HESI LPN
Adult Health 2 Exam 1
1. A client with chronic obstructive pulmonary disease (COPD) is struggling to breathe. What should the nurse do first?
- A. Increase the oxygen flow rate according to the prescription
- B. Encourage the client to perform pursed-lip breathing
- C. Prepare for emergency intubation
- D. Assess the client's oxygen saturation and breath sounds
Correct answer: D
Rationale: The correct first action for a nurse when a client with COPD is struggling to breathe is to assess the client's oxygen saturation and breath sounds. This initial assessment is crucial in determining the severity of the client's condition and the appropriate intervention. Increasing the oxygen flow rate without proper assessment can potentially be harmful, as COPD clients have a risk of retaining carbon dioxide. Encouraging pursed-lip breathing can be beneficial but should come after assessing the client's current status. Emergency intubation is a drastic measure and should only be considered after a comprehensive assessment indicates the need for it.
2. The nurse is caring for a client with a tracheostomy who is on mechanical ventilation. What is the priority nursing intervention?
- A. Suction the tracheostomy as needed
- B. Ensure the tracheostomy ties are secure
- C. Provide humidified oxygen
- D. Clean any exudate around the tracheostomy site
Correct answer: A
Rationale: The priority nursing intervention for a client with a tracheostomy on mechanical ventilation is to suction the tracheostomy as needed. Suctioning is essential to maintain a clear airway and prevent respiratory distress. While ensuring tracheostomy ties are secure (choice B) is important, it is not as urgent as airway maintenance. Providing humidified oxygen (choice C) is beneficial but does not address the immediate need for airway clearance. Cleaning exudate around the tracheostomy site (choice D) is important for hygiene but takes precedence over ensuring airway patency through suctioning.
3. The nurse is assessing a client who has just received a blood transfusion. The client reports chills and back pain. What is the nurse's priority action?

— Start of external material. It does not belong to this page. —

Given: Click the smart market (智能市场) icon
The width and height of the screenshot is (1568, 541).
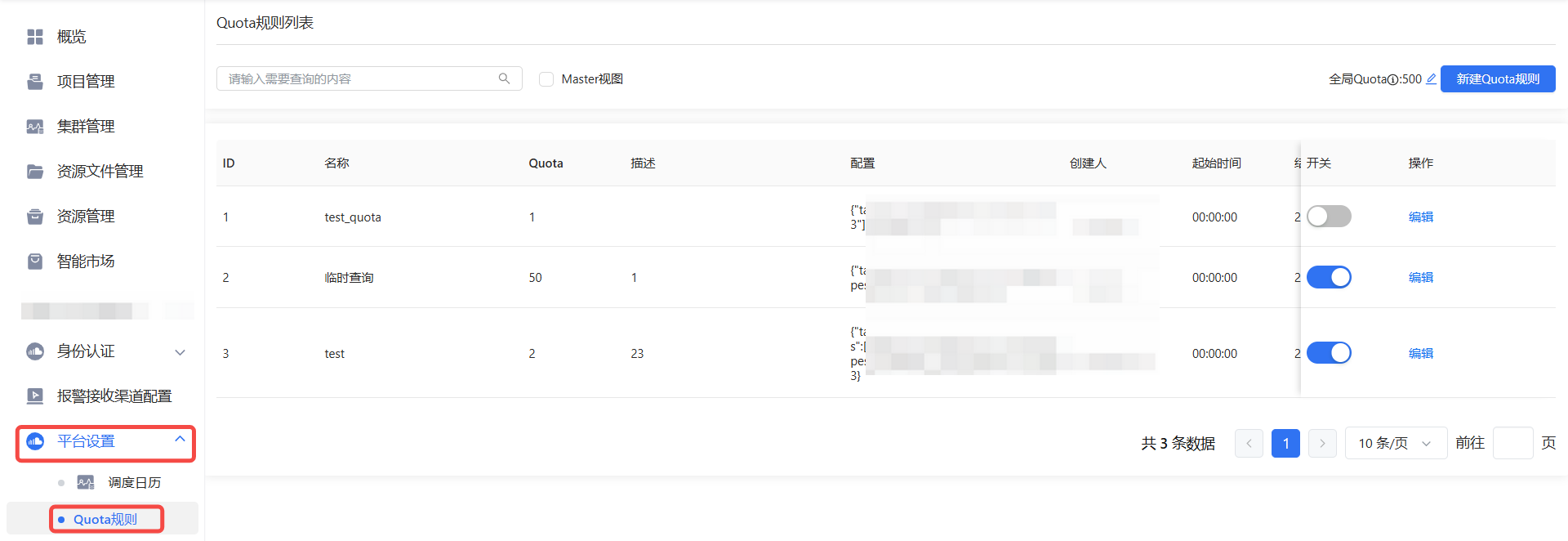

- A. Slow the rate of transfusion.
- B. Administer an antipyretic.
- C. Stop the transfusion immediately.
- D. Notify the healthcare provider.
Correct answer: C
Rationale: The correct answer is C: Stop the transfusion immediately. Chills and back pain are indicative of a possible transfusion reaction, which is a critical situation. Stopping the transfusion is crucial to prevent further complications and ensure the client's safety. Slowing the rate of transfusion (Choice A) is not sufficient in this case as immediate action is required. Administering an antipyretic (Choice B) may help with fever but does not address the potential severe reaction. Notifying the healthcare provider (Choice D) can be done after stopping the transfusion, but the priority is to halt the infusion to prevent harm.
4. What is the function of the cervix in reproduction?
- A. Accepts and interprets signals of sexual stimuli
- B. Secretes mucus to facilitate sperm transport
- C. Serves as the site for union of ovum and sperm
- D. Receives the penis during intercourse
Correct answer: B
Rationale: The cervix functions in reproduction by secreting mucus that facilitates the transport of sperm to the uterus. Choice A is incorrect because the cervix does not interpret signals of sexual stimuli. Choice C is incorrect as the site for the union of ovum and sperm is the fallopian tube. Choice D is incorrect as the cervix is not involved in receiving the penis during intercourse.
5. A client with a history of congestive heart failure is prescribed digoxin (Lanoxin). Which assessment is most important for the nurse to obtain before administering this medication?
- A. Blood pressure
- B. Heart rate
- C. Respiratory rate
- D. Oxygen saturation
Correct answer: B
Rationale: The correct answer is B: Heart rate. Before administering digoxin to a client with a history of congestive heart failure, the nurse must assess the client's heart rate. Digoxin can cause bradycardia, so monitoring the heart rate is crucial to prevent potential complications. Assessing blood pressure, respiratory rate, and oxygen saturation are important assessments but are not as directly influenced by digoxin as heart rate is in this scenario. Blood pressure can be affected by various factors, including dehydration or other medications. Respiratory rate and oxygen saturation are more related to respiratory function and gas exchange, which are not the primary concerns when administering digoxin to a client with heart failure.